__WHAT IS NEEDED__
Pictures are not part of the answer. Return the lines from the one containing "Where should I" through the end of the data, both included, exactly as they appear.

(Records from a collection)
══════════════════════════════

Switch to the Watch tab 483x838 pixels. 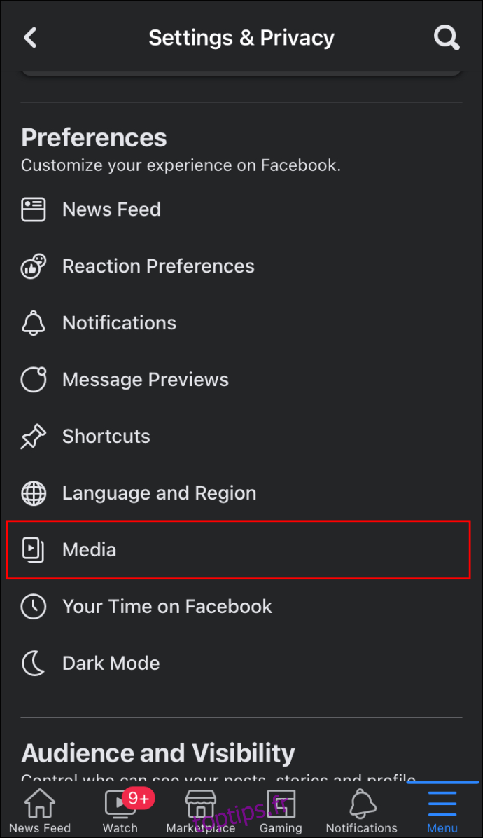[120, 811]
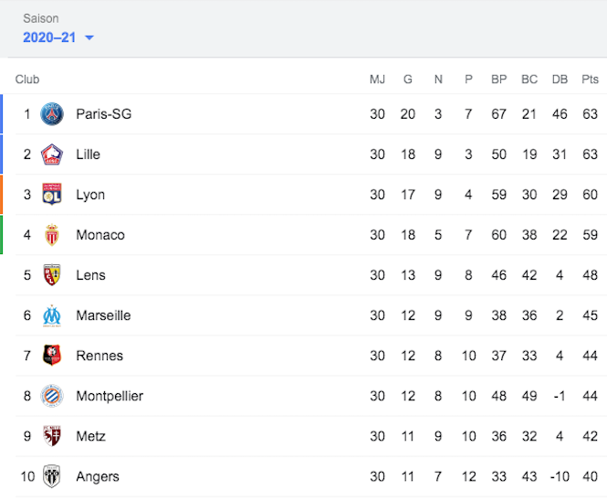The width and height of the screenshot is (607, 501).
Task: Select the Angers row rank number 10
Action: (x=27, y=476)
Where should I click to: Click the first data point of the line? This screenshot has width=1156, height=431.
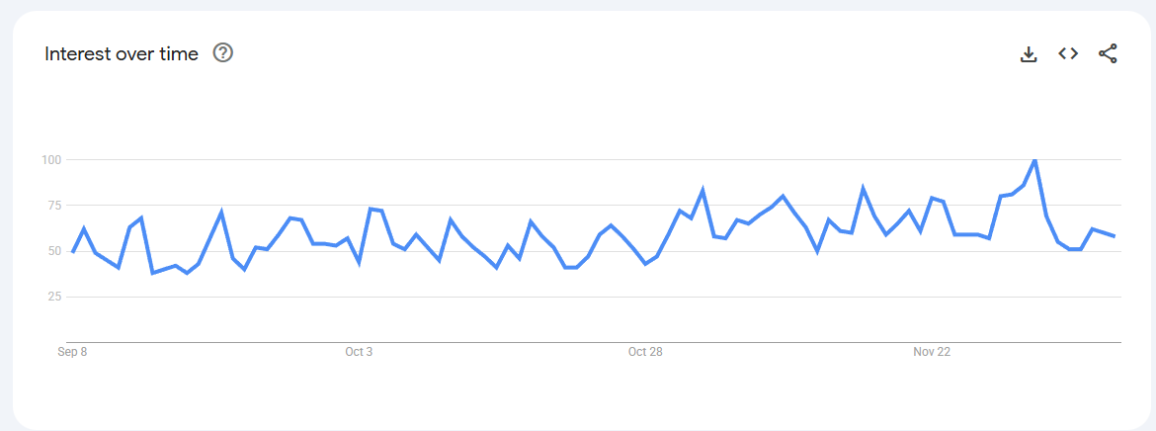coord(73,251)
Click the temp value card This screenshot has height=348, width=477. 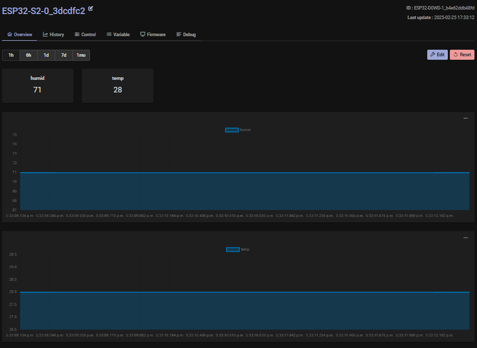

══════════════════════════════

__RESULT BELOW__
Where should I click to: Click the first data point of the line? This screenshot has width=1156, height=431.
coord(73,251)
Click the temp value card This screenshot has height=348, width=477. 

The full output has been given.